(Dataset excerpts)
____

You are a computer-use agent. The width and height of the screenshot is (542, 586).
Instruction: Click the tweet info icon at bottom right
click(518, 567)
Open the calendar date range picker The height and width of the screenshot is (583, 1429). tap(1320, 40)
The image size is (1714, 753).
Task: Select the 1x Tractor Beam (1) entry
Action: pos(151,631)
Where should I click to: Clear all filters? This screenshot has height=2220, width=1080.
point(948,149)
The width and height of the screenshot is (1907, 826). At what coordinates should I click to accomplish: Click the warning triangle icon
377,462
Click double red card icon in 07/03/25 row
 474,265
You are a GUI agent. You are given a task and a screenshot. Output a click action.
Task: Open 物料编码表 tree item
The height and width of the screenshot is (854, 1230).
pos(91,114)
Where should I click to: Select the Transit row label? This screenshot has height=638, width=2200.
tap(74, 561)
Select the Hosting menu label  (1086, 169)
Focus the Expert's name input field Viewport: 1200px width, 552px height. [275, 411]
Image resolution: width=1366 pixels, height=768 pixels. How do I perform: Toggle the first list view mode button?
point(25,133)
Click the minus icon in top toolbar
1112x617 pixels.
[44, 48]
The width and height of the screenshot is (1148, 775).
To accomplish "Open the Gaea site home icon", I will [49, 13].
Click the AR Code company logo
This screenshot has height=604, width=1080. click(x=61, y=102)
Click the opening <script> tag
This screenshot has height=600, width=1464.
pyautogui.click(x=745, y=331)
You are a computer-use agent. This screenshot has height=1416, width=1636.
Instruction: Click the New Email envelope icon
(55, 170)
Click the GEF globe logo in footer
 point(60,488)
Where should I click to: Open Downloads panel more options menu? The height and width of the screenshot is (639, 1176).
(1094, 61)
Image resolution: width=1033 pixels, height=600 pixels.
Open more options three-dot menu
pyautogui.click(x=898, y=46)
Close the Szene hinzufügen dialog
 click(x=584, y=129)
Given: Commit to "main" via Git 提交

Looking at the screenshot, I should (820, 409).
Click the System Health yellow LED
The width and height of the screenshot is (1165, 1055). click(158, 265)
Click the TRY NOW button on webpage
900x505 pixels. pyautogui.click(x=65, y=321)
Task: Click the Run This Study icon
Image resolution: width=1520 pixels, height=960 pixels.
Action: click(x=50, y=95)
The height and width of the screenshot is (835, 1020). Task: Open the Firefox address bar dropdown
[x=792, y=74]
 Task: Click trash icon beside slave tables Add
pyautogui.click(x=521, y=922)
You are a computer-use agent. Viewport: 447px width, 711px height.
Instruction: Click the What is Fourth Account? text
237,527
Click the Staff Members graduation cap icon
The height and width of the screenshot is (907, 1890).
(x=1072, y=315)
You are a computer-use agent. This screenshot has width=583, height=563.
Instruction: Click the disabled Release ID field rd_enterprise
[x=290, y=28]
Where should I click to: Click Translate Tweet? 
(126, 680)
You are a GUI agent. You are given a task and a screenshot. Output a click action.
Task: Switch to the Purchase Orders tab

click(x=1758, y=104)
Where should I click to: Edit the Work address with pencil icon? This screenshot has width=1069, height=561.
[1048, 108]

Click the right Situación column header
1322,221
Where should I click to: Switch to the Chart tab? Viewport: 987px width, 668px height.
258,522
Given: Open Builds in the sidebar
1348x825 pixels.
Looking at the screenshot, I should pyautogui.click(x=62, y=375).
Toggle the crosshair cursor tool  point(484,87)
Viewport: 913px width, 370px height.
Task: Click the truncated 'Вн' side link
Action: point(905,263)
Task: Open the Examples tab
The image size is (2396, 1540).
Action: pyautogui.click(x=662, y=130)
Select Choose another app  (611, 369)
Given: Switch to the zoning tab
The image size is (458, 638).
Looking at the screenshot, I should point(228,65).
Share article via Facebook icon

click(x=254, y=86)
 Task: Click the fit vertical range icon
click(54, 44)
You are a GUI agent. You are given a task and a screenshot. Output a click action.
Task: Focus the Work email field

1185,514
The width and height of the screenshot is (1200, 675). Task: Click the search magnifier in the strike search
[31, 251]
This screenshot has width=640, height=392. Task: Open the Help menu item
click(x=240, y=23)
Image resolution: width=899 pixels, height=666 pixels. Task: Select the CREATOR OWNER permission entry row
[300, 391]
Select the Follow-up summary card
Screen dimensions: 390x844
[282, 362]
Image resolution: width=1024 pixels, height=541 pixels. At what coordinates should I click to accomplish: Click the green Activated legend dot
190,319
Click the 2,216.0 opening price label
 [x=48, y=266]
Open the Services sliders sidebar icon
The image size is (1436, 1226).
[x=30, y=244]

____

* [ACTIVITY] Write every record out again, unaltered.

* [RESPONSE]
You are a computer-use agent. The width and height of the screenshot is (542, 586).
Instruction: Click the tweet info icon at bottom right
click(518, 567)
Open the calendar date range picker The height and width of the screenshot is (583, 1429). tap(1320, 40)
The image size is (1714, 753).
Task: Select the 1x Tractor Beam (1) entry
Action: pos(151,631)
Where should I click to: Clear all filters? This screenshot has height=2220, width=1080.
point(948,149)
The width and height of the screenshot is (1907, 826). At what coordinates should I click to accomplish: Click the warning triangle icon
377,462
Click double red card icon in 07/03/25 row
 474,265
You are a GUI agent. You are given a task and a screenshot. Output a click action.
Task: Open 物料编码表 tree item
The height and width of the screenshot is (854, 1230).
pos(91,114)
Where should I click to: Select the Transit row label? This screenshot has height=638, width=2200.
tap(74, 561)
Select the Hosting menu label  (1086, 169)
Focus the Expert's name input field Viewport: 1200px width, 552px height. [275, 411]
Image resolution: width=1366 pixels, height=768 pixels. How do I perform: Toggle the first list view mode button?
point(25,133)
Click the minus icon in top toolbar
1112x617 pixels.
[44, 48]
The width and height of the screenshot is (1148, 775).
To accomplish "Open the Gaea site home icon", I will [49, 13].
Click the AR Code company logo
This screenshot has height=604, width=1080. click(x=61, y=102)
Click the opening <script> tag
This screenshot has height=600, width=1464.
pyautogui.click(x=745, y=331)
You are a computer-use agent. This screenshot has height=1416, width=1636.
Instruction: Click the New Email envelope icon
(55, 170)
Click the GEF globe logo in footer
 point(60,488)
Where should I click to: Open Downloads panel more options menu? The height and width of the screenshot is (639, 1176).
(1094, 61)
Image resolution: width=1033 pixels, height=600 pixels.
Open more options three-dot menu
pyautogui.click(x=898, y=46)
Close the Szene hinzufügen dialog
 click(x=584, y=129)
Given: Commit to "main" via Git 提交

Looking at the screenshot, I should (820, 409).
Click the System Health yellow LED
The width and height of the screenshot is (1165, 1055). click(158, 265)
Click the TRY NOW button on webpage
900x505 pixels. pyautogui.click(x=65, y=321)
Task: Click the Run This Study icon
Image resolution: width=1520 pixels, height=960 pixels.
Action: click(x=50, y=95)
The height and width of the screenshot is (835, 1020). Task: Open the Firefox address bar dropdown
[x=792, y=74]
 Task: Click trash icon beside slave tables Add
pyautogui.click(x=521, y=922)
You are a computer-use agent. Viewport: 447px width, 711px height.
Instruction: Click the What is Fourth Account? text
237,527
Click the Staff Members graduation cap icon
The height and width of the screenshot is (907, 1890).
(x=1072, y=315)
You are a computer-use agent. This screenshot has width=583, height=563.
Instruction: Click the disabled Release ID field rd_enterprise
[x=290, y=28]
Where should I click to: Click Translate Tweet? 
(126, 680)
You are a GUI agent. You are given a task and a screenshot. Output a click action.
Task: Switch to the Purchase Orders tab

click(x=1758, y=104)
Where should I click to: Edit the Work address with pencil icon? This screenshot has width=1069, height=561.
[1048, 108]

Click the right Situación column header
1322,221
Where should I click to: Switch to the Chart tab? Viewport: 987px width, 668px height.
258,522
Given: Open Builds in the sidebar
1348x825 pixels.
Looking at the screenshot, I should pyautogui.click(x=62, y=375).
Toggle the crosshair cursor tool  point(484,87)
Viewport: 913px width, 370px height.
Task: Click the truncated 'Вн' side link
Action: point(905,263)
Task: Open the Examples tab
The image size is (2396, 1540).
Action: pyautogui.click(x=662, y=130)
Select Choose another app  (611, 369)
Given: Switch to the zoning tab
The image size is (458, 638).
Looking at the screenshot, I should point(228,65).
Share article via Facebook icon

click(x=254, y=86)
 Task: Click the fit vertical range icon
click(54, 44)
You are a GUI agent. You are given a task and a screenshot. Output a click action.
Task: Focus the Work email field

1185,514
The width and height of the screenshot is (1200, 675). Task: Click the search magnifier in the strike search
[31, 251]
This screenshot has width=640, height=392. Task: Open the Help menu item
click(x=240, y=23)
Image resolution: width=899 pixels, height=666 pixels. Task: Select the CREATOR OWNER permission entry row
[300, 391]
Select the Follow-up summary card
Screen dimensions: 390x844
[282, 362]
Image resolution: width=1024 pixels, height=541 pixels. At what coordinates should I click to accomplish: Click the green Activated legend dot
190,319
Click the 2,216.0 opening price label
 [x=48, y=266]
Open the Services sliders sidebar icon
The image size is (1436, 1226).
[x=30, y=244]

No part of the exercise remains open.